Friday, August 15, 2014

Dream Warrior

     It rained every day on our vacation.  Normally rain and camping aren't my favorite combination, but I didn't mind it so much on this past trip.  It rained mostly at night, and I was surprised to find that I love the sound of rain drops falling on a tent just as much as I love the sound of them hitting my bedroom window back at home.

     One night, after listening to a thunderstorm pass overhead, I was having trouble falling back asleep.  There I laid wide awake in my sleeping bag, when PG sat straight up.

     "I have NO idea how to do this.", she declared loudly.  Her voice had a touch of tween-ish attitude we've been experiencing lately, so my response to her was a bit curt:

     "Do what? What are you talking about?"

      "I don't know how to capture this tree." I relaxed a little and a smile spread across my face.  It's always fun for me to catch a loved one talking in their sleep.  I wanted to get as much out of this conversation as I possibly could.

### [Exercise requirements]
**A)** Translate this sentence from the camping post into Spanish: "It rained every day on our vacation."
**B)** Extend the camping post about the rainy trip by writing what comes after its final sentence.
The data that follows has no connection to the camping post.

### [Source excerpt]
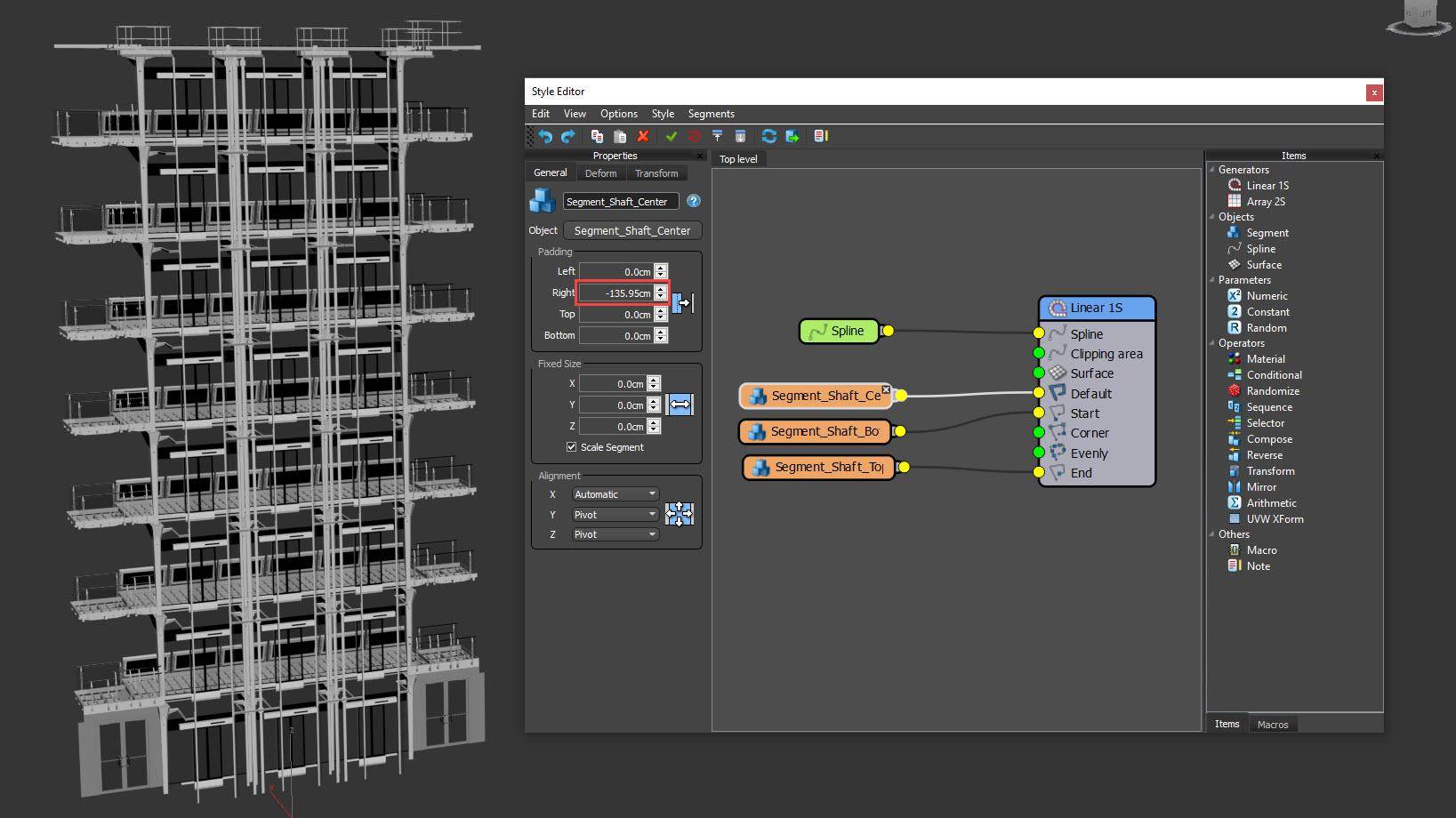Open the X Alignment dropdown set to Automatic

[615, 493]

### [Results in order]
**A)** Llovió todos los días durante nuestras vacaciones.

**B)**
      "Why do you need to capture the tree?" I asked her.  She mumbled something of which I could only hear part of, which is unfortunate, because judging from the bits I did catch- something about "the animals" and "courage"- it was likely a very entertaining answer.

     Now, I don't know what she was dreaming.  She didn't remember anything the next morning when I asked her about it.  She had just finished reading Tolkien's The Hobbit a few hours prior to her bedtime, so I imagine her dream was influenced by the fictional world of faeries and dwarves and Hobbit adventures that she had just left.  So it was in the spirit of those adventures, with her subconscious wide open to me, that I reached out to squeeze her hand and tell her, "Don't give up.  I know you'll find a way to take that tree."

     She nodded and then slowly lay her head back down upon her pillow.  I watched her for a moment and then rested my head too.  And before I closed my eyes, I wished that my daughter, that night in her dreams, would know victory.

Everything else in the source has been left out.